カラメルに香辛料と刻んだ野菜、果物類を入れ、沸騰させないように弱火で煮て、ワインビネガーと塩で調味する。
「後は陶器の壺に入れて、封をして、涼しい場所で二、三日寝かせれば完成」
試しに味見をしてみたけれど、香辛料の味が鮮烈で、風味がきつい。寝かせることでこれらが丸くなるはずだけれど、これはこれで美味しかった。
――出来立てのカレーと翌日のカレー、どっちが好きか、くらいの問題よね。
なお前世では、どちらもそれぞれ好きだった。
ターメリックがあれば、カレーも作れるかもしれない。カレーライスは無理でも、ナンと合わせるのは難しくないだろう。
ターメリック、いわゆるウコンをこの世界で見たことはない。サイモンに聞いても聞き覚えはないようだった。存在しないか、しても栽培地域がとても遠いかのどちらかだろう。
貿易国であるロマーナ共和国の商人あたりなら知っているかもしれないけれど、それだって確実ではないので、あまり強い期待はしないでおくことにする。
「折角だから、出来立ても試してみましょうか。エド、豚肉を切ってくれる? モモ肉を、少し厚めでお願い。スライスしたら筋を切って、肉たたきで叩いた後に軽く塩を振っておいて」
「はい!」
棚から今日中に食べてしまわないとと思っていたハードタイプのパンを取り出す。二日前に焼いたものだけれど、水分が抜けて固くなってしまっていた。
「セドリックは、さっき野菜にしたのと同じように、このパンを細かく叩いてくれる? 団子状にならないように、出来るだけ細かく粉みたいにしてほしいの」
「お任せください」
二人に仕事を任せ、メルフィーナは卵を溶き、少し水を足して緩くしておく。鉄鍋に豆油を注ぎ予熱して、エドがスライスした豚肉に小麦粉をまぶし、卵液にくぐらせ、セドリックが作ったパン粉をまぶしていった。
「そんなにたくさんの油を使うんですか?」
「ええ。贅沢な料理なの」
油豆の油は、オリーブオイルのようにそのまま使うには豆の風味が強く、人によって好き嫌いが分かれるけれど、炒め物や、こうして揚げ物にする分にはさほど気にならない。

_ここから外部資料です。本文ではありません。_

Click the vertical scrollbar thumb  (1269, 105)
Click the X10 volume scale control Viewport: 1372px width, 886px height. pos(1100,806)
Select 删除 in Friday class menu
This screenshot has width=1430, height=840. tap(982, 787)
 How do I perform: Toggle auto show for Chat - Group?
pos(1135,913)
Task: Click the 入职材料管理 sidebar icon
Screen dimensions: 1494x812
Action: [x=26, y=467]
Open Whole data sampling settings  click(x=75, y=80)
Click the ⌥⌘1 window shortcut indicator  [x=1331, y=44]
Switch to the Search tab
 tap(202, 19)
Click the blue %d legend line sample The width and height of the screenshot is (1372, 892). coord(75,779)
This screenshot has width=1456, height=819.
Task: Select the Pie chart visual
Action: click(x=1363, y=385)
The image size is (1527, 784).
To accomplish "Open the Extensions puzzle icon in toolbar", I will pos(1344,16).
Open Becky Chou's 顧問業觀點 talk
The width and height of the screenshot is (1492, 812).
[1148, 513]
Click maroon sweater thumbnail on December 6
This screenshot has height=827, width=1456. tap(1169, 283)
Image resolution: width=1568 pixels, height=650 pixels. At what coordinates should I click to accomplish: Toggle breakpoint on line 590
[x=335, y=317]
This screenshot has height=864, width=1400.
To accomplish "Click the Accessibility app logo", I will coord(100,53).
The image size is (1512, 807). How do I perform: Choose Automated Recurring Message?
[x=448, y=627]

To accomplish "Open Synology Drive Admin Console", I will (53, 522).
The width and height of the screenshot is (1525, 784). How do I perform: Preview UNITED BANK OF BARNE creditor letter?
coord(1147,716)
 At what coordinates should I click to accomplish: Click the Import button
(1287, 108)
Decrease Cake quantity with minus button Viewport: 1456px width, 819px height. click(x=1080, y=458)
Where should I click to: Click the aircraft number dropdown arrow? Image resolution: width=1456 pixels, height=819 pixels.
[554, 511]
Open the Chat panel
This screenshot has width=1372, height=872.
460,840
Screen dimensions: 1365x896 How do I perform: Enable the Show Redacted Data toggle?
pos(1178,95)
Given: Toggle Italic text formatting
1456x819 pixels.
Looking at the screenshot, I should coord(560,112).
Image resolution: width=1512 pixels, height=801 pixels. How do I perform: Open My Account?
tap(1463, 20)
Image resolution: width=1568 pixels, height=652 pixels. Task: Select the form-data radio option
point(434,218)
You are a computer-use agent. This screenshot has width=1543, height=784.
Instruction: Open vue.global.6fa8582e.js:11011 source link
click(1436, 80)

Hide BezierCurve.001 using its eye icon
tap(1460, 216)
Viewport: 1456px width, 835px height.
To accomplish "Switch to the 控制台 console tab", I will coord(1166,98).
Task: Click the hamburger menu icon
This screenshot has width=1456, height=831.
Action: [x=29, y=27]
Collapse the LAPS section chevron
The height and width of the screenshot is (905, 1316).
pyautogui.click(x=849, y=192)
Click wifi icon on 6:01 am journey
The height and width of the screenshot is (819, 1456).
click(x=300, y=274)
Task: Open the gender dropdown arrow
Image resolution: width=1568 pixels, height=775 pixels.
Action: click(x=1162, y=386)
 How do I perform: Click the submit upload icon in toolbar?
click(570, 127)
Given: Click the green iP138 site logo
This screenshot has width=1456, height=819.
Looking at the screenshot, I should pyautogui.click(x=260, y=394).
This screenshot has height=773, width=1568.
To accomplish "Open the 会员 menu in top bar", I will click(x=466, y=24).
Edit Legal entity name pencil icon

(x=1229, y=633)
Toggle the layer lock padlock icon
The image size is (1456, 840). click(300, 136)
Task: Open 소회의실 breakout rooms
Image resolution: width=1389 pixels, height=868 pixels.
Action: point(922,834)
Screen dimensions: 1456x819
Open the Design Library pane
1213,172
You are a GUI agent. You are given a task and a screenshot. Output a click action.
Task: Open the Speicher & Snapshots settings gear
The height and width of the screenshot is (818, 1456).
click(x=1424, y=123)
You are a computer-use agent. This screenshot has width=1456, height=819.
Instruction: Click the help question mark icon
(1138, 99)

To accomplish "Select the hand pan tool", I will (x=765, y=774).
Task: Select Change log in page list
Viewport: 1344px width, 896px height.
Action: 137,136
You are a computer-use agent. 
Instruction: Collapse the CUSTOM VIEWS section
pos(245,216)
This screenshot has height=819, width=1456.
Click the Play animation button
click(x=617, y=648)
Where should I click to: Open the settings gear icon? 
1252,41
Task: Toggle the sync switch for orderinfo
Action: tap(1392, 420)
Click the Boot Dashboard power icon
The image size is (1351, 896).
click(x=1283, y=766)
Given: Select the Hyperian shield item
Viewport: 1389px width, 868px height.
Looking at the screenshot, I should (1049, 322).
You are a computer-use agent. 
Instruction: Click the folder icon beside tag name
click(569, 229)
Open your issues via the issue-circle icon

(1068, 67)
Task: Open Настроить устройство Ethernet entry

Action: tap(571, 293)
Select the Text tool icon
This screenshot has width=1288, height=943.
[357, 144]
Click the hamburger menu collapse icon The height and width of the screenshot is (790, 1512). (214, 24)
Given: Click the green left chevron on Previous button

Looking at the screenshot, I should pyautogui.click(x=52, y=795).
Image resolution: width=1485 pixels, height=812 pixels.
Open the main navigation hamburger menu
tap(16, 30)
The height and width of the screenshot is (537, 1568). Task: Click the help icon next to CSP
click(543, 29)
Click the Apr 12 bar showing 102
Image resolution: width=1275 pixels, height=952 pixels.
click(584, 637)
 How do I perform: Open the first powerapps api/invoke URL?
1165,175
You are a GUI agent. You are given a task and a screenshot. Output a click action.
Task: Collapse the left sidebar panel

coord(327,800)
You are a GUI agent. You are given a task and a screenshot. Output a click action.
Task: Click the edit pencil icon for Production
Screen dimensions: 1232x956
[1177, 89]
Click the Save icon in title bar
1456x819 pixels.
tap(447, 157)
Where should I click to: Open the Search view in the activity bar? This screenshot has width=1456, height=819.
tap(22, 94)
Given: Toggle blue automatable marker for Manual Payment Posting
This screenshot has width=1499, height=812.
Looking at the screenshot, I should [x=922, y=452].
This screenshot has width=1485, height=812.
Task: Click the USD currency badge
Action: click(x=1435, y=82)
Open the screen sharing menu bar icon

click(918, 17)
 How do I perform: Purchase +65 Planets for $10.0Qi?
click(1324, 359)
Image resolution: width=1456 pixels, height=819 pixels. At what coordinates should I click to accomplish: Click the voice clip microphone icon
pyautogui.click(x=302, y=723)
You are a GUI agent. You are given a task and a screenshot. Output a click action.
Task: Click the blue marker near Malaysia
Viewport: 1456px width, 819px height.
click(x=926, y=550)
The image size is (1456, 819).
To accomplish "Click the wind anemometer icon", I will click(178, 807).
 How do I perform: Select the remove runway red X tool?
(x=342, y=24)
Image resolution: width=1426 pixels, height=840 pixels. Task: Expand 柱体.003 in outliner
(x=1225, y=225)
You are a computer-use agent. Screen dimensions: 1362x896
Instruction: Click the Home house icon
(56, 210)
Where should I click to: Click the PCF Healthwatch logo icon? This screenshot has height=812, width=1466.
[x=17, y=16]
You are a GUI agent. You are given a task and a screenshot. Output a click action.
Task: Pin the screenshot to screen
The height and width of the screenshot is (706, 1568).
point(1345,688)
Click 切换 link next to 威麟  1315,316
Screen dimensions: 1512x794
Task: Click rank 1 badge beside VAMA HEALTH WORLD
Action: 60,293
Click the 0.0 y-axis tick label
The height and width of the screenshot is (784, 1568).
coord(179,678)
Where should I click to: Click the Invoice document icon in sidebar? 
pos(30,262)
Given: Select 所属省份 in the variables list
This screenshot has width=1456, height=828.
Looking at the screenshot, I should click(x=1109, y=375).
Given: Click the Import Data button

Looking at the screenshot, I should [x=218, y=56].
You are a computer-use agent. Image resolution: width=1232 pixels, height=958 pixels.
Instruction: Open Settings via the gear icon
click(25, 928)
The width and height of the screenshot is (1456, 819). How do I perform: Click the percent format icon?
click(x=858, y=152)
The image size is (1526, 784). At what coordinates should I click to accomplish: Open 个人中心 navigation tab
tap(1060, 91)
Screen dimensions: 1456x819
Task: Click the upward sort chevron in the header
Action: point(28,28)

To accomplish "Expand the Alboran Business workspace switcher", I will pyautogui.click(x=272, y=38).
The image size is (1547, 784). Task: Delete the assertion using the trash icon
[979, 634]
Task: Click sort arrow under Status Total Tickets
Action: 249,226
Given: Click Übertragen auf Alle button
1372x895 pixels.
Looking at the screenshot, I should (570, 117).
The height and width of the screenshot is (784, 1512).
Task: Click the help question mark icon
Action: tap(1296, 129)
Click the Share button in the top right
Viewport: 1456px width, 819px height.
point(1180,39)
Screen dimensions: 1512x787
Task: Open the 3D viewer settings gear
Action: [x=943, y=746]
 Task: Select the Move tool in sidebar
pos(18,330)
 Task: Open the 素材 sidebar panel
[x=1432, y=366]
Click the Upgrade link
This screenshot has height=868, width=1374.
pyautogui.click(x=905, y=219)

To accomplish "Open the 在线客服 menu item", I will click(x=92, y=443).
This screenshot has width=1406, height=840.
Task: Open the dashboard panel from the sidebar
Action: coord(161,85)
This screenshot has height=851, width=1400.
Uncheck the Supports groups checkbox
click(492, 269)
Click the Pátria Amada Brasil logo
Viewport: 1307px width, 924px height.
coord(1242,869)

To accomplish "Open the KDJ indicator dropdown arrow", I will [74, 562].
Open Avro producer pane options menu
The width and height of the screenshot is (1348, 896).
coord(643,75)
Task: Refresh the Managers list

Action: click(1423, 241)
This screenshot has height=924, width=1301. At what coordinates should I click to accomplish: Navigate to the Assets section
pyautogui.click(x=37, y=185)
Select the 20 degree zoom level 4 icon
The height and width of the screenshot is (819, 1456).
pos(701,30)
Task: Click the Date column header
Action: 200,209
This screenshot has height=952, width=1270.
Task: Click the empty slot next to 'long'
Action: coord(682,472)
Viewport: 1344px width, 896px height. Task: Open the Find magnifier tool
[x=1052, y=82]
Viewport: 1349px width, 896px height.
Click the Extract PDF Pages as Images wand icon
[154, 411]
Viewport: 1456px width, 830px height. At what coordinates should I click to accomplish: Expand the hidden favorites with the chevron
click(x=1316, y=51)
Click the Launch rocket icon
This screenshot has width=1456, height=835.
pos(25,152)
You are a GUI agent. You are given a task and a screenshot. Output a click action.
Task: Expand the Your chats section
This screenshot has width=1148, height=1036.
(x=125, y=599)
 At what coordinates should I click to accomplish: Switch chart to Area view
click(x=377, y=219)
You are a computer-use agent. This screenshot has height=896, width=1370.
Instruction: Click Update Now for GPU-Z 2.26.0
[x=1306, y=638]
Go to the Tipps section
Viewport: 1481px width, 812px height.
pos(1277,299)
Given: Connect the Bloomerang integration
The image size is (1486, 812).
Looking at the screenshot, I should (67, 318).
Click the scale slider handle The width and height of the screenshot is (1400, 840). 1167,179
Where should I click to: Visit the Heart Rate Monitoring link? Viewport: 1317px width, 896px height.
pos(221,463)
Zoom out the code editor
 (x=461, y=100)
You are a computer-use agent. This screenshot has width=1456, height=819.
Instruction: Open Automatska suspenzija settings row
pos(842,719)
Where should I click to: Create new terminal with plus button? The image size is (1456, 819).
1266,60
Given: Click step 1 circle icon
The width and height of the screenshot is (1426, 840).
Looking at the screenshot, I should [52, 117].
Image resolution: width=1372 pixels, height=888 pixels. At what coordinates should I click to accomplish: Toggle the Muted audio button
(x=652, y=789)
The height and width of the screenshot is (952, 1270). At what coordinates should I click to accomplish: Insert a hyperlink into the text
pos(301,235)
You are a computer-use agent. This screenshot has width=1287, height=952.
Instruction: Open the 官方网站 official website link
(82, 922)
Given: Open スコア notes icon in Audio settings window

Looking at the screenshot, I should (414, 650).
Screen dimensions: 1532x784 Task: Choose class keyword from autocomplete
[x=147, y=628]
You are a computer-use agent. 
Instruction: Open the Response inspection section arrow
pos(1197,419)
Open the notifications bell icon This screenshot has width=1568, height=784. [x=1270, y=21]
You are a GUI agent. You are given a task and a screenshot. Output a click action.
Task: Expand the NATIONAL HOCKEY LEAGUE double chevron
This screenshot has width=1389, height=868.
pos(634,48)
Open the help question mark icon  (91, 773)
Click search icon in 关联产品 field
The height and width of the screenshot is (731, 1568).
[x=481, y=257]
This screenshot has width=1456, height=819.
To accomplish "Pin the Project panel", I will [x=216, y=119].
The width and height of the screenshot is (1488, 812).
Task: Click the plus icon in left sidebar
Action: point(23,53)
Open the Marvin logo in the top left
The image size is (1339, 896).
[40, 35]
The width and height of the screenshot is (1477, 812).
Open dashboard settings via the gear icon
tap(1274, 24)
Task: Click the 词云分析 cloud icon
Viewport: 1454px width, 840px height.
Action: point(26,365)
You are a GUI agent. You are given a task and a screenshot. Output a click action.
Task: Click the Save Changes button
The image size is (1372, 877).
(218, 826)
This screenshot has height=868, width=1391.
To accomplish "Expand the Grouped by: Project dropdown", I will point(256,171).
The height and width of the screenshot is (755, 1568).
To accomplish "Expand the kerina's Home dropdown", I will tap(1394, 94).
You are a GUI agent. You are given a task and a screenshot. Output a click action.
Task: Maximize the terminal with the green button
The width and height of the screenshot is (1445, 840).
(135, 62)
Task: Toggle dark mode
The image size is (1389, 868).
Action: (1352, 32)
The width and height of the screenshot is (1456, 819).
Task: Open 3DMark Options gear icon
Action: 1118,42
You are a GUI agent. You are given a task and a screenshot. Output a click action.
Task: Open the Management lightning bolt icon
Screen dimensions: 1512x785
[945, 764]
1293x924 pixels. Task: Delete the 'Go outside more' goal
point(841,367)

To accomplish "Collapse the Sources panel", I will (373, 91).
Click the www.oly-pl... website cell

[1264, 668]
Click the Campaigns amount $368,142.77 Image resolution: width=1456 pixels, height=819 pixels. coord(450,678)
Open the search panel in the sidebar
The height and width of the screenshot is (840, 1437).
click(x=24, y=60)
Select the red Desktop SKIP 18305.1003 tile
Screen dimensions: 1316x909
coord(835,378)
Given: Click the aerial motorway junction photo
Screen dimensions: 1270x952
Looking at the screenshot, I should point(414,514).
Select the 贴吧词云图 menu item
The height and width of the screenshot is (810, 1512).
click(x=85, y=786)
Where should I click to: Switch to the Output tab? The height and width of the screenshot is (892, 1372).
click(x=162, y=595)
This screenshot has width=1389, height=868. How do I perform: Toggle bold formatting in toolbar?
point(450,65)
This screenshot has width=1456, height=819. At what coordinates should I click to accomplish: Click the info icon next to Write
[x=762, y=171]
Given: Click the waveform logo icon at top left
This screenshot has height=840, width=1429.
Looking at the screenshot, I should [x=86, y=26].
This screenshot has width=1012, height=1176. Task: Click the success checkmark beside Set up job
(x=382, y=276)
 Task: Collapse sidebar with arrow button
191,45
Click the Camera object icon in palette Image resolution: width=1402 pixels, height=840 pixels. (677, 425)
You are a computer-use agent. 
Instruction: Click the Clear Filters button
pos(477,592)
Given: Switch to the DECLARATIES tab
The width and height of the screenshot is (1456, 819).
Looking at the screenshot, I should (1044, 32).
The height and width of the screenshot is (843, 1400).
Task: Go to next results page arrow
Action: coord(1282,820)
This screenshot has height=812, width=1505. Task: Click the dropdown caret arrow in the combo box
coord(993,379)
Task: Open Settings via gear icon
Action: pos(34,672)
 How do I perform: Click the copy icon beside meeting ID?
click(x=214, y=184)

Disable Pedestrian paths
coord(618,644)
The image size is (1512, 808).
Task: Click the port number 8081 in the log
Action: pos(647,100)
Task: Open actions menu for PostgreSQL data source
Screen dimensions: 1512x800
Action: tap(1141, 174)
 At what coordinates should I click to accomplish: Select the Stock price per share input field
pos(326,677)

廃油はコンポストに混ぜて肥料として熟成させる良い材料になるけれど、これだけの油を搾る油豆の量を考えれば、やはり贅沢なものと言うべきだろう。
衣をつけたカツを油に入れ、じっくりと揚げていく。表面がある程度色づいてきたら一度油から下ろし、次のカツを入れ、それも同じ状態になったら先に揚げていた方を鍋に戻す。
「メルフィーナ様、なぜ一度油から出したものを戻すんですか?」
「一度に中まで熱を通そうとすると、外側の衣に熱が入りすぎてしまうから、一度油から出して、余熱で中まで熱を入れるのよ。それに、肉にはゆっくりと熱を通したほうが、固くならなくて美味しいわ」
「前に教えてもらったやり方ですね」
「揚げ物の中でも、特に豚と鶏は二度揚げに向いているから、エドがやるときも気を付けてみてね。魚は肉よりずっと熱が入りやすいから、一度で揚げてしまうけれど」
「そちらもいつか作りたいです!」
「いいわね。魚も揚げても美味しいわ。エド、四角のパンをスライスしてくれる? サンドイッチより、少しだけ厚くして」
「はい!」
サンドイッチは何度か作っているので、エドも慣れた手つきでパンをスライスしていく。刃物を持っている時は特に慎重にと教えたけれど、集中して、均一の厚さにパンを切っていくのはさすがだった。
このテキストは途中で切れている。